En el Foro del BCE en Sintra, el presidente de la Fed, Kevin Warsh, afirmó que los avances en inflación habían mejorado, con las expectativas de inflación a corto plazo y los riesgos de inflación relajándose en las últimas semanas. Aun así, sostuvo que las presiones sobre los precios siguen siendo demasiado elevadas y reiteró que devolver la inflación al objetivo del 2% de la Fed es la principal prioridad del banco central. No ofreció nuevas orientaciones sobre la senda de política a corto plazo, dejando la visión predominante del mercado sobre la política monetaria en términos generales sin cambios.
Warsh describió las condiciones del mercado laboral estadounidense como estables y dijo que las perspectivas de crecimiento podrían haberse reforzado.
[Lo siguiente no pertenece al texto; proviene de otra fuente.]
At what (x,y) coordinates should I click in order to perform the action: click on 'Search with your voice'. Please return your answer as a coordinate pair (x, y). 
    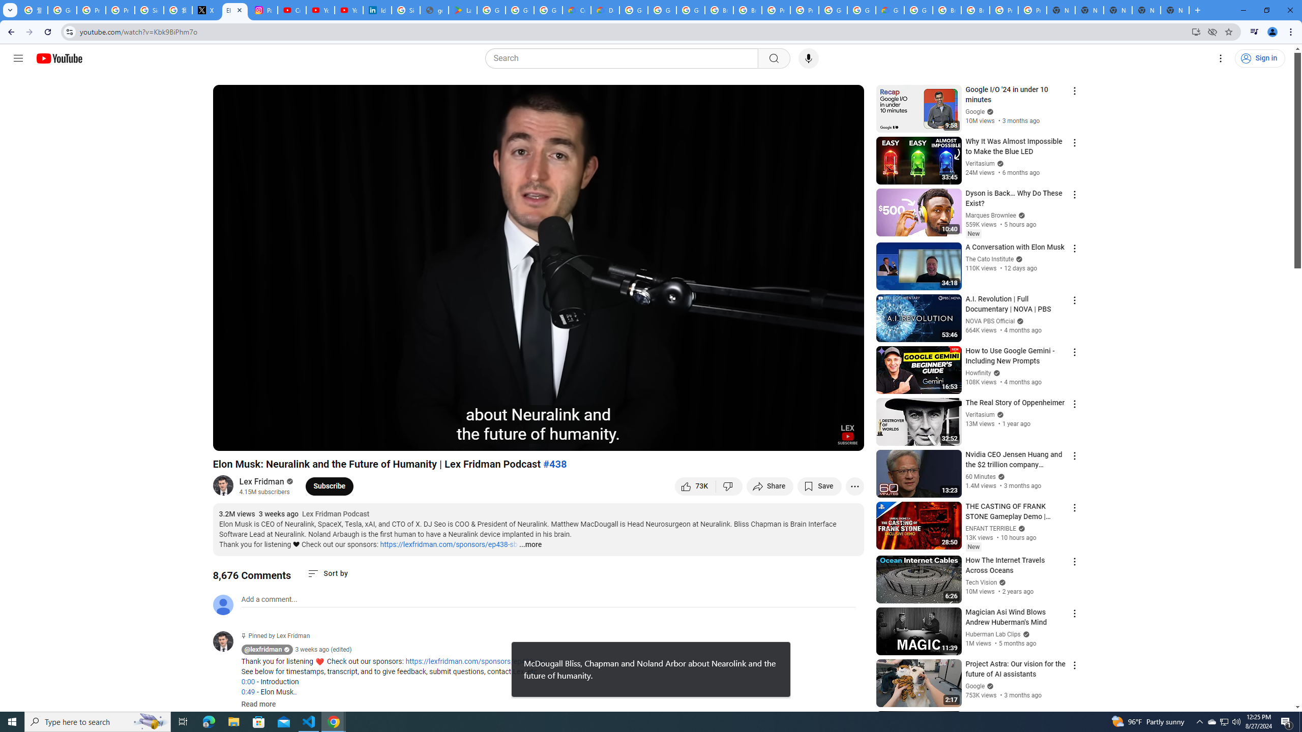
    Looking at the image, I should click on (808, 58).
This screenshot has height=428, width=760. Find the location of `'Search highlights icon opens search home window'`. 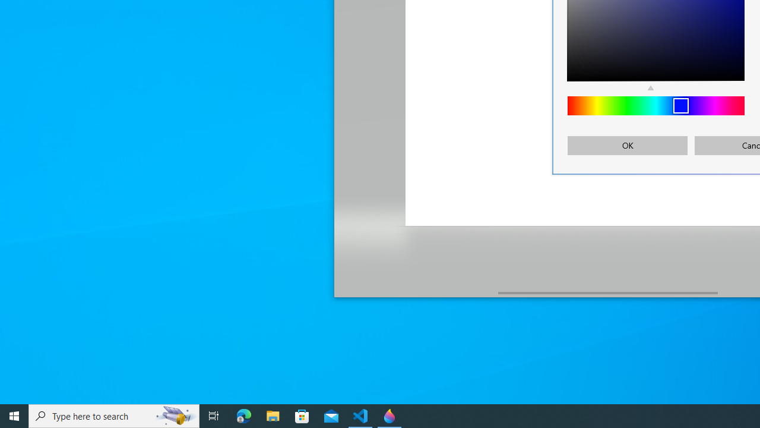

'Search highlights icon opens search home window' is located at coordinates (175, 415).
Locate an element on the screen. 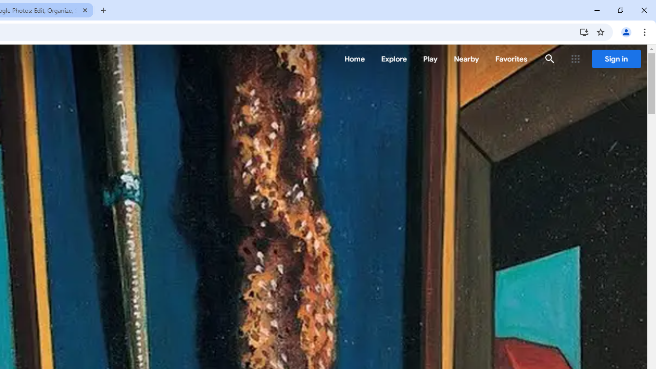  'Play' is located at coordinates (431, 59).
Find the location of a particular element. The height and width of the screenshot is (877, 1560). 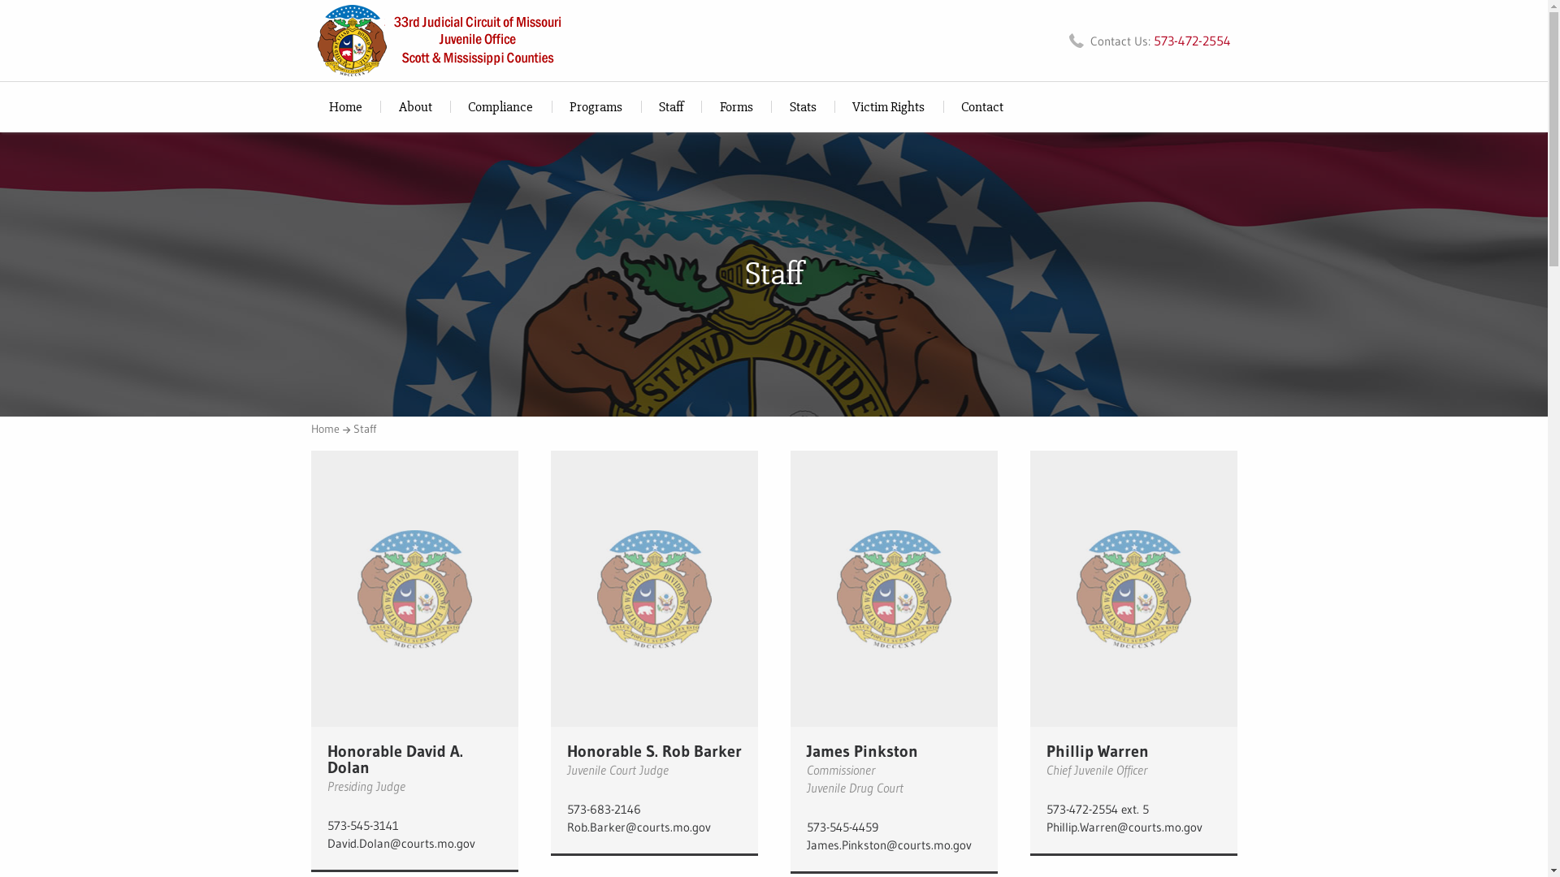

'Contact' is located at coordinates (981, 106).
También afirmó que EEUU está bien posicionado para beneficiarse de la inteligencia artificial, aunque advirtió que es demasiado pronto para juzgar si la IA resultará inflacionista o desinflacionista. En materia de gobernanza, reiteró la independencia de la Fed y señaló que la revisión de su marco de comunicación y su caja de herramientas de política sigue según lo previsto. Reafirmó su preferencia por los tipos de interés como herramienta principal y dijo que cualquier ajuste futuro del balance se abordaría con cautela y se comunicaría con claridad.
Implicaciones para los tipos de interés, la volatilidad y el dólar
Dada la reafirmación del presidente de la Fed de que la inflación es la máxima prioridad, creemos que el entorno de tipos “más altos durante más tiempo” ha venido para quedarse por un tiempo. Con el último dato de inflación del PCE subyacente aún anclado en un persistente 2,8%, muy por encima del objetivo del 2%, las esperanzas del mercado de un recorte antes del cuarto trimestre parecen excesivamente optimistas. Por tanto, deberíamos considerar vender opciones call fuera del dinero (out-of-the-money) sobre futuros SOFR de septiembre, una estrategia que se beneficia si la Fed mantiene los tipos sin cambios, tal y como se indica.
Los comentarios no aportaron nuevas sorpresas, lo que debería ayudar a contener la volatilidad del mercado a corto plazo. El índice de volatilidad CBOE (VIX) ha estado moviéndose en un rango relativamente acotado entre 13 y 16, y es poco probable que esta postura predecible de la Fed provoque un repunte significativo. Este entorno hace atractiva la venta de prima, por lo que podemos valorar strangles de vencimiento corto sobre el SPX, apostando a que el índice se mantiene en rango.
El compromiso de la Fed con una política restrictiva, especialmente cuando otros bancos centrales contemplan recortes, debería seguir respaldando al dólar estadounidense. El diferencial de tipos entre EEUU y Europa hace más atractivo mantener dólares, una tendencia que probablemente persista durante el verano. En consecuencia, vemos valor en comprar opciones call sobre ETFs del índice dólar como el UUP, posicionándonos para una fortaleza continuada del billete verde frente a una cesta de divisas extranjeras.
Estrategia para la renta variable en un contexto de tipos altos y estabilidad económica
Aunque unos tipos elevados pueden suponer un viento en contra para las acciones, la visión optimista sobre la economía estadounidense y la estabilidad del mercado laboral aportan un suelo sólido. El informe de empleo de junio mostró otro avance saludable, con una creación de 185.000 puestos de trabajo y una tasa de paro estable en un bajo 4,0%, reforzando la idea de que una recesión profunda no es inminente. Esto sugiere que una postura neutral en renta variable es prudente, haciendo viables estrategias como los iron condors sobre el Nasdaq 100 para capitalizar una evolución lateral de los precios.